Why do we have a bleeping out-of-control deficit? “It took no great genius to see that cutting taxes in a time of war and other security threats would create large problems,” says Dionne. “The contradiction between the current majority’s small-government rhetoric and heavy federal spending has been visible for years.” Visible to anyone but righties. As long as Democrats were in control of at least part of the federal government and were the ones mostly responsible for writing the budget, righties could jeer about “tax and spend liberals.” But given the responsibility of making the hard choices themselves, righties proved they can’t do it.

“Big spending on war, defense and prescription drugs for the elderly, combined with big tax cuts, produces a fiscal squeeze,” says Dionne. Not to mention the uncontrolled pork. At this point the only solution is to either raise taxes or declare bankruptcy and turn the country over to the foreign banks who hold most of our IOUs.

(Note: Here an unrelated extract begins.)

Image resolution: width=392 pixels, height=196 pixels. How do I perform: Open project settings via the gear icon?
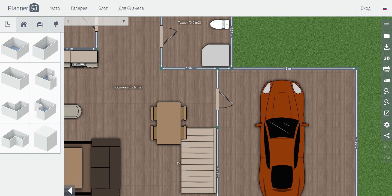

But you know the Republicans’ heads would explode before they’d raise taxes. They’ll put the nation in hock to China first.

Bottom line, hard-right ideology doesn’t work in the real world. In that way it’s like Marxism — sounds good when you talk about it, turns out bad when you try to do it.

This is not to say that we should run all conservatives out of town. We’ll always need people at the government table making an argument against excess spending, social engineering, and foreign entanglements — what conservatives used to argue about. It’s a necessary counterweight to some of the flightier impulses of liberals.

But I tend to be skeptical of ideology, period. (See Jonathan Chait, “The Anti-Dogma Dogma“). Ideologies are, IMO, just interfaces to reality. They make the world easier to understand by limiting one’s choices and narrowing one’s focus. But it’s the stuff ideologues refuse to acknowledge — because it’s not written into the interface — that always trips ’em up. And this is just as true of leftie ideology as it is of rightie ideology.

But liberalism is, IMO, less an ideology than a value. John F. Kennedy said,

I believe in human dignity as the source of national purpose, in human liberty as the source of national action, in the human heart as the source of national compassion, and in the human mind as the source of our invention and our ideas. It is, I believe, the faith in our fellow citizens as individuals and as people that lies at the heart of the liberal faith. For liberalism is not so much a party creed or set of fixed platform promises as it is an attitude of mind and heart, a faith in man’s ability through the experiences of his reason and judgment to increase for himself and his fellow men the amount of justice and freedom and brotherhood which all human life deserves.

Conservatism, on the other hand, seems to be rooted in the idea that people must be controlled by authority. And if they can’t be controlled by law, then they will be controlled by lies, manipulation, deceit, and propaganda. And right now the same deluded rightie Kool-Aiders who yap about Bush promoting “freedom” are sowing the seeds of totalitarianism as fast as they can.

Yet we can hope they are also sowing the seeds of their own self-destruction. The results of their own actions have boxed them in. They can’t even address our nation’s problems because, more often than not, it was their lamebrain policies that caused the problems, or else made an existing problem worse. And “stay the course” is not a policy, especially when most Americans can see we’re going the wrong way.

The extent to which Democrats signed on to rightie policies in the past — out of fear or political expedience or because they were righties themselves all along — compromises them, of course. Just when we need a pride of lions, we get a pond full of toads. But that’s another rant.

Let’s end on a positive note. If you want another clue to Bush’s irrelevancy, check out yesterday’s Froomkin column.

President Bush is throwing Vice President Cheney to the wolves — or, more specifically, to the Nationals fans.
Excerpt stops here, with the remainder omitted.